The surgical application of metal-on-metal hip replacement systems has become the subject of intense criticism. An increasing number of adverse reactions, associated with metal debris, have been reported in those who have undergone total metal-on-metal hip arthroplasty. In response to the increasing reports of defective hip replacement systems, researchers in Norfolk, UK have conducted a study to determine the adverse reactions in a series of patients who have received a metal-on-metal hip replacement system.
Metal-on-metal hip replacement systems are comprised of a series of metallic components (cobalt and chromium) in order to promote longevity and dexterity. Unfortunately, recent evidence suggests that metallic components consisting of cobalt and chromium may coincide with catastrophic complications in defective hip replacements. More specifically, the wear and tear that ball and socket components generate may lead to significant deterioration over a seemingly short period of time. This degeneration has a tendency to create minute metal shavings that have the potential to cause significant damage to an individual.
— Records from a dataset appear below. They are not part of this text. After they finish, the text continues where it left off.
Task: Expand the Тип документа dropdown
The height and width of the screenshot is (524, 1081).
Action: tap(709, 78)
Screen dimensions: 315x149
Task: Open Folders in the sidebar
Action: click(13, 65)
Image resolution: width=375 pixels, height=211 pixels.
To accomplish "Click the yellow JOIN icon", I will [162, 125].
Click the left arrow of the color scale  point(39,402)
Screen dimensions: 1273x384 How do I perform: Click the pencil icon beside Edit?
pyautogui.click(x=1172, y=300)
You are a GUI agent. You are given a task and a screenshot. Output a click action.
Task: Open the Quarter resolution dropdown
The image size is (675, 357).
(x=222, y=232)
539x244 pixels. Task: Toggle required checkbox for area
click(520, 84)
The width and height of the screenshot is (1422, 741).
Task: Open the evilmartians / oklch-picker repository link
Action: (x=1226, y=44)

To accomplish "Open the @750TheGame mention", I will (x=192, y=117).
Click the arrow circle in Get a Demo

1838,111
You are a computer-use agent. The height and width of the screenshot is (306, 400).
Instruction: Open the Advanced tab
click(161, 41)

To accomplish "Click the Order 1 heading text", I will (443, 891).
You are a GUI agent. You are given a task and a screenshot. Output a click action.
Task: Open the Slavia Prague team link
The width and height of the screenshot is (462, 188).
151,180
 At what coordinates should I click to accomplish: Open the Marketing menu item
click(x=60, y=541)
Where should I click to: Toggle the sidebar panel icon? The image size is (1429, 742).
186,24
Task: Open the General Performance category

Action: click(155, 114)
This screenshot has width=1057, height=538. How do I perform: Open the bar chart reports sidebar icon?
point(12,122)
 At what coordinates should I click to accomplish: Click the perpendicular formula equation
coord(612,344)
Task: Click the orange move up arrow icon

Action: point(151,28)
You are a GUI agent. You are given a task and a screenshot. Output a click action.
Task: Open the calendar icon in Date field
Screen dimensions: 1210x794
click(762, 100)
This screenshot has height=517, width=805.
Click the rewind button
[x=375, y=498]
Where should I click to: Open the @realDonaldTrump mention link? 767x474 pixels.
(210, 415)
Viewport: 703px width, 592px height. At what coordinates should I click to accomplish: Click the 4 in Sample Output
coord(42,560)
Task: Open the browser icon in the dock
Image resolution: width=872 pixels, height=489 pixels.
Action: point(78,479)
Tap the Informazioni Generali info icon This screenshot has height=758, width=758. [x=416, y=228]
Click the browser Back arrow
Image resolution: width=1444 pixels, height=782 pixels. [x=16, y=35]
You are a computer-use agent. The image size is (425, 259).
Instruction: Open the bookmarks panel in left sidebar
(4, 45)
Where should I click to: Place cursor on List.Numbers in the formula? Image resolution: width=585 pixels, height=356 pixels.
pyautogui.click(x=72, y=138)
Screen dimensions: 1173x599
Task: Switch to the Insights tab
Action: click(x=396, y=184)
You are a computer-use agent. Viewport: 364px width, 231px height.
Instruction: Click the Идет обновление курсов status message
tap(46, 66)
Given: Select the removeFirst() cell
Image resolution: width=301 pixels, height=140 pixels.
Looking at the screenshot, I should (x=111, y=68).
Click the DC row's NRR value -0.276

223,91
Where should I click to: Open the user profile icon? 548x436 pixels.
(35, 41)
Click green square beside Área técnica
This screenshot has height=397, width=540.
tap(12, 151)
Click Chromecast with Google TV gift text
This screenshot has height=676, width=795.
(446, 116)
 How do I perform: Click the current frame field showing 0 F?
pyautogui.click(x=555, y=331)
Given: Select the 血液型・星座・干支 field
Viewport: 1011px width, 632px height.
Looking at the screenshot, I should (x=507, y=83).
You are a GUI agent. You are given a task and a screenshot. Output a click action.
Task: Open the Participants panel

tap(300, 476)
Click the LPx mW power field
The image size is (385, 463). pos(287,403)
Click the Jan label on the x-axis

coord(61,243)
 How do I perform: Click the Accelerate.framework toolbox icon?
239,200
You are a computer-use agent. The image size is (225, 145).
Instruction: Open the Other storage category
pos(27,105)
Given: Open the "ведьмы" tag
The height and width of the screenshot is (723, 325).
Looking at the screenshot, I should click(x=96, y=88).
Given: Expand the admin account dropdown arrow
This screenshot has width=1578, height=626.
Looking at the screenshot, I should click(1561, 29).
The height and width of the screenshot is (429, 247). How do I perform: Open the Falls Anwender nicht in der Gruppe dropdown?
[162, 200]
As a result, these metal pieces may lead to a concentration of hazardous metal shards in the fluid of the joint and surrounding muscles that can cause extreme pain an swelling when leached into the recipient.
Concern regarding defective hip replacement systems has grown exponentially in the healthcare community. Recent evidence lends weight to the long-suspected link between defective metal-on-metal hip replacement systems and catastrophic complications. In a recent report issued by the Australian National Joint Replacement Registry (NJRR), a popular metal-on-metal prosthetic displayed a 6.4% failure rate after three years and a 10.9% failure rate after five years. The frequency in which these devices required revision surgery was unprecedented, considering an acceptable upper rate of failure of hip prostheses is considered to be below 1% per year.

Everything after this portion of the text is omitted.